• ABOUT THIS TASK: Retype all of the entries word for word.

• RECORDS PROVIDED:
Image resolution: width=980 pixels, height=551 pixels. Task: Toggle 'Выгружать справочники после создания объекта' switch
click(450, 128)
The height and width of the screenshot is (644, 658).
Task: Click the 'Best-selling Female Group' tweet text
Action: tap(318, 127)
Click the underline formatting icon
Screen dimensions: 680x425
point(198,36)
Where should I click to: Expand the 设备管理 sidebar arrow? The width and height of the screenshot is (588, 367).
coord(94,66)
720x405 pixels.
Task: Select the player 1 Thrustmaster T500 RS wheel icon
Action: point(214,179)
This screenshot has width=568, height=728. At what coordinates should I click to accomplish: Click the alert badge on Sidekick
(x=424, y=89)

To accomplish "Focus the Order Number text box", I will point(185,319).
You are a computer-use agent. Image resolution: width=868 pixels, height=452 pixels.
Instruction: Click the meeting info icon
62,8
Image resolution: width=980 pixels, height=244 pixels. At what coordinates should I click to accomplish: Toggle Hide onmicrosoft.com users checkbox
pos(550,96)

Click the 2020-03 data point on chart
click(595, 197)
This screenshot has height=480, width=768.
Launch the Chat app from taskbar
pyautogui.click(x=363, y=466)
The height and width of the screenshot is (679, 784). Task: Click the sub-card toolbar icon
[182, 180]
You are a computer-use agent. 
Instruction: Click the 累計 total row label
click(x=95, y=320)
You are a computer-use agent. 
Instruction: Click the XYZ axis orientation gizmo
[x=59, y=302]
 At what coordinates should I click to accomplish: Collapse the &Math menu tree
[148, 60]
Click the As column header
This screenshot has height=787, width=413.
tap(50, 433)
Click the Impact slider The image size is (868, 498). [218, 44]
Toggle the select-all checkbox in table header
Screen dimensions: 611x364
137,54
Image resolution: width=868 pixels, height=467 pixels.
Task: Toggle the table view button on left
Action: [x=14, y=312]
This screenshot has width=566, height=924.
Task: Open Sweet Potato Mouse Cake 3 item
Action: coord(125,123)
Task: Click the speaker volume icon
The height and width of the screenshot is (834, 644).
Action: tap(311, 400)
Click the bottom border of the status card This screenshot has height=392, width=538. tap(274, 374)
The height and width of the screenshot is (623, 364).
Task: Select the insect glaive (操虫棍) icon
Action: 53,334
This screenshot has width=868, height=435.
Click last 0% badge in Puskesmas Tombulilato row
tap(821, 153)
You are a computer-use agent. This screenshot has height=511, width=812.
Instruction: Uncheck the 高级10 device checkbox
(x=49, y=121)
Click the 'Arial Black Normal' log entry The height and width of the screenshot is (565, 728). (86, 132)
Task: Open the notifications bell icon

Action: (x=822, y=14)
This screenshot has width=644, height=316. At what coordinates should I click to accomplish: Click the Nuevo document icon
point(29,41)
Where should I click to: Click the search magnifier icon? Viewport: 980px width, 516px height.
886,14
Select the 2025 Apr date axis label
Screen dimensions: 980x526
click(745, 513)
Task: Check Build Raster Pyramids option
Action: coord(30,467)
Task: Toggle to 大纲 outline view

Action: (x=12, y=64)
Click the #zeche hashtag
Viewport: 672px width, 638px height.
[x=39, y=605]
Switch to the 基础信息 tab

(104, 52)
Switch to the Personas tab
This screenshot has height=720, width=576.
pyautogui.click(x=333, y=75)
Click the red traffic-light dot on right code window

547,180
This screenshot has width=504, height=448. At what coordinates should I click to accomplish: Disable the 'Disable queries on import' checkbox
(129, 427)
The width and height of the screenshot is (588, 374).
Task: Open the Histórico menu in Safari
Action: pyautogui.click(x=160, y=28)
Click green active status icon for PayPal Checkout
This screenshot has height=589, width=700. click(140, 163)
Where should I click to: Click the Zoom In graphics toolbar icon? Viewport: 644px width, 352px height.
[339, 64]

• EXERCISE ANSWER:
Image resolution: width=980 pixels, height=551 pixels. Task: Toggle 'Выгружать справочники после создания объекта' switch
click(450, 128)
The height and width of the screenshot is (644, 658).
Task: Click the 'Best-selling Female Group' tweet text
Action: tap(318, 127)
Click the underline formatting icon
Screen dimensions: 680x425
point(198,36)
Where should I click to: Expand the 设备管理 sidebar arrow? The width and height of the screenshot is (588, 367).
coord(94,66)
720x405 pixels.
Task: Select the player 1 Thrustmaster T500 RS wheel icon
Action: point(214,179)
This screenshot has width=568, height=728. At what coordinates should I click to accomplish: Click the alert badge on Sidekick
(x=424, y=89)

To accomplish "Focus the Order Number text box", I will point(185,319).
You are a computer-use agent. Image resolution: width=868 pixels, height=452 pixels.
Instruction: Click the meeting info icon
62,8
Image resolution: width=980 pixels, height=244 pixels. At what coordinates should I click to accomplish: Toggle Hide onmicrosoft.com users checkbox
pos(550,96)

Click the 2020-03 data point on chart
click(595, 197)
This screenshot has height=480, width=768.
Launch the Chat app from taskbar
pyautogui.click(x=363, y=466)
The height and width of the screenshot is (679, 784). Task: Click the sub-card toolbar icon
[182, 180]
You are a computer-use agent. 
Instruction: Click the 累計 total row label
click(x=95, y=320)
You are a computer-use agent. 
Instruction: Click the XYZ axis orientation gizmo
[x=59, y=302]
 At what coordinates should I click to accomplish: Collapse the &Math menu tree
[148, 60]
Click the As column header
This screenshot has height=787, width=413.
tap(50, 433)
Click the Impact slider The image size is (868, 498). [218, 44]
Toggle the select-all checkbox in table header
Screen dimensions: 611x364
137,54
Image resolution: width=868 pixels, height=467 pixels.
Task: Toggle the table view button on left
Action: [x=14, y=312]
This screenshot has width=566, height=924.
Task: Open Sweet Potato Mouse Cake 3 item
Action: coord(125,123)
Task: Click the speaker volume icon
The height and width of the screenshot is (834, 644).
Action: tap(311, 400)
Click the bottom border of the status card This screenshot has height=392, width=538. tap(274, 374)
The height and width of the screenshot is (623, 364).
Task: Select the insect glaive (操虫棍) icon
Action: 53,334
This screenshot has width=868, height=435.
Click last 0% badge in Puskesmas Tombulilato row
tap(821, 153)
You are a computer-use agent. This screenshot has height=511, width=812.
Instruction: Uncheck the 高级10 device checkbox
(x=49, y=121)
Click the 'Arial Black Normal' log entry The height and width of the screenshot is (565, 728). (86, 132)
Task: Open the notifications bell icon

Action: (x=822, y=14)
This screenshot has width=644, height=316. At what coordinates should I click to accomplish: Click the Nuevo document icon
point(29,41)
Where should I click to: Click the search magnifier icon? Viewport: 980px width, 516px height.
886,14
Select the 2025 Apr date axis label
Screen dimensions: 980x526
click(745, 513)
Task: Check Build Raster Pyramids option
Action: coord(30,467)
Task: Toggle to 大纲 outline view

Action: (x=12, y=64)
Click the #zeche hashtag
Viewport: 672px width, 638px height.
[x=39, y=605]
Switch to the 基础信息 tab

(104, 52)
Switch to the Personas tab
This screenshot has height=720, width=576.
pyautogui.click(x=333, y=75)
Click the red traffic-light dot on right code window

547,180
This screenshot has width=504, height=448. At what coordinates should I click to accomplish: Disable the 'Disable queries on import' checkbox
(129, 427)
The width and height of the screenshot is (588, 374).
Task: Open the Histórico menu in Safari
Action: pyautogui.click(x=160, y=28)
Click green active status icon for PayPal Checkout
This screenshot has height=589, width=700. click(140, 163)
Where should I click to: Click the Zoom In graphics toolbar icon? Viewport: 644px width, 352px height.
[339, 64]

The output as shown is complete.